Otherwise I see nothing to argue against the fact that the family's ongoing 24% ownership of this company is aligned to the interests of minority investors. Eiichi Nakanishi, the US educated President and COO is 47 years old and has significant personal wealth ($45 million) in the stock, and annual cash dividends from his ownership probably exceed his salary. He has been with the business for 21 years, and clearly aims to build on his ancestor's legacy. There is nothing to suggest he will be reckless with shareholder's money typical of "heads I win tails you lose" hired hands management.
Management conservatism shows up in a conservative balance sheet, with one third of market cap in net cash. But hey, this is Japan. And who knows, before this economic cycle is over, maybe we will have all learned a thing or two about net cash vs. net debt capital structures. The point is that even ignoring net cash this is still cheap, and meanwhile it makes the company immune from sovereign debt downgrades or banking crises, and gives the company options. One day I hope they use them.
Apart from this cash hoarding, capital allocation has been extremely sensible. Over the past decade, one fifth of CFO has been reinvested in capex at very attractive rates (see returns on capital), and one third has been returned to shareholders via dividends and buybacks. Organic growth, spending other people's money the same way you do your own, no silly acquisitions, this is what I like to see.

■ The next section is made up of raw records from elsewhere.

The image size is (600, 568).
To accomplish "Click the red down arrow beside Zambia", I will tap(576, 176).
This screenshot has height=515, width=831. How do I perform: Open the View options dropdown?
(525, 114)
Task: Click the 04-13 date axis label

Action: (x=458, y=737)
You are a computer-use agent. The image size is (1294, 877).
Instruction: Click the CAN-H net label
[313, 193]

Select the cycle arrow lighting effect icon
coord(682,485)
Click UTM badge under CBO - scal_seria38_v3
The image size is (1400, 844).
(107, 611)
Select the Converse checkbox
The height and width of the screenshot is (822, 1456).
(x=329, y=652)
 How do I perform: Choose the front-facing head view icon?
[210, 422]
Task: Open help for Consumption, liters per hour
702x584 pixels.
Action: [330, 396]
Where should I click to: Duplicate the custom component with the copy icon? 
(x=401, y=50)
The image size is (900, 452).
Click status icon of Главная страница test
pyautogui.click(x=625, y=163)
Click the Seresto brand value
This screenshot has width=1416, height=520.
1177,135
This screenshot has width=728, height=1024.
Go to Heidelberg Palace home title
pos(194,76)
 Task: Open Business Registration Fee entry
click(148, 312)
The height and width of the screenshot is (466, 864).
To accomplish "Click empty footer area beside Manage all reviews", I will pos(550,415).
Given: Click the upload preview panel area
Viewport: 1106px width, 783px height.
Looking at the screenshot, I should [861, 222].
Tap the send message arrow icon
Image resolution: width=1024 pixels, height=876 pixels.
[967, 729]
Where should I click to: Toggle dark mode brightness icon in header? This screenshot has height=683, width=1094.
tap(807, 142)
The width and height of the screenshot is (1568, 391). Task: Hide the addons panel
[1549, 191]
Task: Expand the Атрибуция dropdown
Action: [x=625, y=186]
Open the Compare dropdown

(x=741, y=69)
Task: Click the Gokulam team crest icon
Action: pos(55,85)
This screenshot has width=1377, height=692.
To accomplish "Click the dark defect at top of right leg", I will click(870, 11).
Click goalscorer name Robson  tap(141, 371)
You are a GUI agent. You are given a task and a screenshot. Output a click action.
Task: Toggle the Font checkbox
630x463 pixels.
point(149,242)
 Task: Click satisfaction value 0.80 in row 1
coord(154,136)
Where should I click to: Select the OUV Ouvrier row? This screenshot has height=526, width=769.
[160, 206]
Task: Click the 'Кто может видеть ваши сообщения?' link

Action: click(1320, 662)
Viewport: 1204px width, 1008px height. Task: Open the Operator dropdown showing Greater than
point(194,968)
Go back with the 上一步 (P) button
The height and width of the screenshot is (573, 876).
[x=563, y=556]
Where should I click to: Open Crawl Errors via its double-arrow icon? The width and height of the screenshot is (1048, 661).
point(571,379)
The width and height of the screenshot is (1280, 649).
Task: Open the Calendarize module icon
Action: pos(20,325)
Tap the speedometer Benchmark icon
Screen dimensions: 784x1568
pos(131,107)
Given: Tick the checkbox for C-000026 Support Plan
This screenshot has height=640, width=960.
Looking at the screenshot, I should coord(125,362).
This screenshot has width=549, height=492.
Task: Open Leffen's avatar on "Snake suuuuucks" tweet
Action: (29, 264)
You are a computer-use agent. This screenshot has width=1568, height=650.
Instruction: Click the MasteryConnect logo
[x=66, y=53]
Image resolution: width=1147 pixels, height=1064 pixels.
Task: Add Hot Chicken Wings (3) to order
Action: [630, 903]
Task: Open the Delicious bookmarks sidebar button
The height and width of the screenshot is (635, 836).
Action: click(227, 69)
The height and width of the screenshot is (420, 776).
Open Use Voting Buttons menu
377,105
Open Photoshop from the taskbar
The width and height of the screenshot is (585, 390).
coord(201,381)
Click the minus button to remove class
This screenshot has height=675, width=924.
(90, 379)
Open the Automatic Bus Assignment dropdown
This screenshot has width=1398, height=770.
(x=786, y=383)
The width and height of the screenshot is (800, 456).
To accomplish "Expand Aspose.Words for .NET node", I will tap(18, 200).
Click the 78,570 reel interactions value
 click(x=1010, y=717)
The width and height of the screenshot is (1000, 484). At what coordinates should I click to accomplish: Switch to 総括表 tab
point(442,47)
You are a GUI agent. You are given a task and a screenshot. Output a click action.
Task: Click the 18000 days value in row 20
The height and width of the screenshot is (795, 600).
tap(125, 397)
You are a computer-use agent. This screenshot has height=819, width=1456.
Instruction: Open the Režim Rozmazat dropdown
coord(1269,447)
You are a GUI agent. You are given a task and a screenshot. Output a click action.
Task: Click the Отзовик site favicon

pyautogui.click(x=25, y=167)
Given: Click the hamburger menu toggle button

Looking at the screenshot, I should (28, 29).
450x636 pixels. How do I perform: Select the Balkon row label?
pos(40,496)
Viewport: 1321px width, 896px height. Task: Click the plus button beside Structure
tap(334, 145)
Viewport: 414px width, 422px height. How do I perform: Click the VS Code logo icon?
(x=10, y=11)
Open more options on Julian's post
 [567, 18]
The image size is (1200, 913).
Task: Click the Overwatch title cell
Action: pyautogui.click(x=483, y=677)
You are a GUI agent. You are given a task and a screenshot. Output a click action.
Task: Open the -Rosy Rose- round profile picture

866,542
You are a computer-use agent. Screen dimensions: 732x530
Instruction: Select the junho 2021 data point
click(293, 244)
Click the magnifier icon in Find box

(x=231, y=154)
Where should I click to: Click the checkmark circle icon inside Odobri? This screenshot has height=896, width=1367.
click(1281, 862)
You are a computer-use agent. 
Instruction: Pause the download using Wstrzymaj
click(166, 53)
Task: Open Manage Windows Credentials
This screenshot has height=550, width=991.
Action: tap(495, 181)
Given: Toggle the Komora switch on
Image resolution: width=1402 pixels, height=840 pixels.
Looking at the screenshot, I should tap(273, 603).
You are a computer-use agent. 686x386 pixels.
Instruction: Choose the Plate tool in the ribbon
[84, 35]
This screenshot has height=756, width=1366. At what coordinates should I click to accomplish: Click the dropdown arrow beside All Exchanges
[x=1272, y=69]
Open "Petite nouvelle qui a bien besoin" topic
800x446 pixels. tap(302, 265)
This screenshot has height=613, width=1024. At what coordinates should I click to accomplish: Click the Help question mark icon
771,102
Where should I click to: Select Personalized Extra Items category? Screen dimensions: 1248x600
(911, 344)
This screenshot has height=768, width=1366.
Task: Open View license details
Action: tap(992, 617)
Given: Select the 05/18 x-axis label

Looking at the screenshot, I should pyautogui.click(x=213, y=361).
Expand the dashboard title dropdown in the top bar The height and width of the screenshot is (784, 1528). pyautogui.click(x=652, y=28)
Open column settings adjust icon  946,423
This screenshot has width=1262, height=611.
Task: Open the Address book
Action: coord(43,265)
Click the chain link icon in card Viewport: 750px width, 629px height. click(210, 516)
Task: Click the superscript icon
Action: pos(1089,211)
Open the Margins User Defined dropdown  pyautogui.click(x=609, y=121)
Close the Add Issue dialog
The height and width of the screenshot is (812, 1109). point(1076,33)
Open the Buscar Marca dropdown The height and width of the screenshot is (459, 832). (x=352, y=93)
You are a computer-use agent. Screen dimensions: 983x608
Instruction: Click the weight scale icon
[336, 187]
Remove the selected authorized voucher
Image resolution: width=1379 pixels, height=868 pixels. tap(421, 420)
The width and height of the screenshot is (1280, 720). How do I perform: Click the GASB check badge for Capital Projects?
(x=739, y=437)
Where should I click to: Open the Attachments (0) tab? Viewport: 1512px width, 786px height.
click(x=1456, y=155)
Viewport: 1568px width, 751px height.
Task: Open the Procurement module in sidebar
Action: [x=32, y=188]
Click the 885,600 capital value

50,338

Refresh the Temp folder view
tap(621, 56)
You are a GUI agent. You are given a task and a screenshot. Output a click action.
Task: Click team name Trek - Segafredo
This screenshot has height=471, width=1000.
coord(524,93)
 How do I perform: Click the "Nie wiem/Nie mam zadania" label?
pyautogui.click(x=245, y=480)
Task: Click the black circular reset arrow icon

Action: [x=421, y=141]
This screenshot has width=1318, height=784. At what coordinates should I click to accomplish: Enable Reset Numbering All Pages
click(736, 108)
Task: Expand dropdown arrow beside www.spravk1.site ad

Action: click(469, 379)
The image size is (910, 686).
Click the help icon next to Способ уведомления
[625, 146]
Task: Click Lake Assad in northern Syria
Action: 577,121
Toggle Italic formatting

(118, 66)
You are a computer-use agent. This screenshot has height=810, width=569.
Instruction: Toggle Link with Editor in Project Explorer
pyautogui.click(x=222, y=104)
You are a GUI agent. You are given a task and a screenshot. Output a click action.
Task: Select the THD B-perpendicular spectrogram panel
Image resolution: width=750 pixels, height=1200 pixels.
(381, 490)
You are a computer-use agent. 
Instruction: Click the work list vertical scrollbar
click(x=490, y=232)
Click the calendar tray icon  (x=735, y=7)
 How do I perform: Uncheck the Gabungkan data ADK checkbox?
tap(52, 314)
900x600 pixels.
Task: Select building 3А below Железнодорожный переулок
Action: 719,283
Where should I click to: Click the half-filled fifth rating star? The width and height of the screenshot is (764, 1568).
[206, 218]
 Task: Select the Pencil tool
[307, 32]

EURJPY and USDJPY go to 50 (29% of sales are to Europe, 19% to North America).
Technological developments rendering dentists and their instruments redundant.
Product recalls on quality problems.
Fukushima nuclear fall-out spreads, preventing production at the company's facilities 100 miles away (always well outside the US evacuation zone even during the peak of the nuclear crisis to date).
Generic and Japanese risks.
This is not investment advice and is not intended to be distributed in any jurisdiction where it would contravene local laws.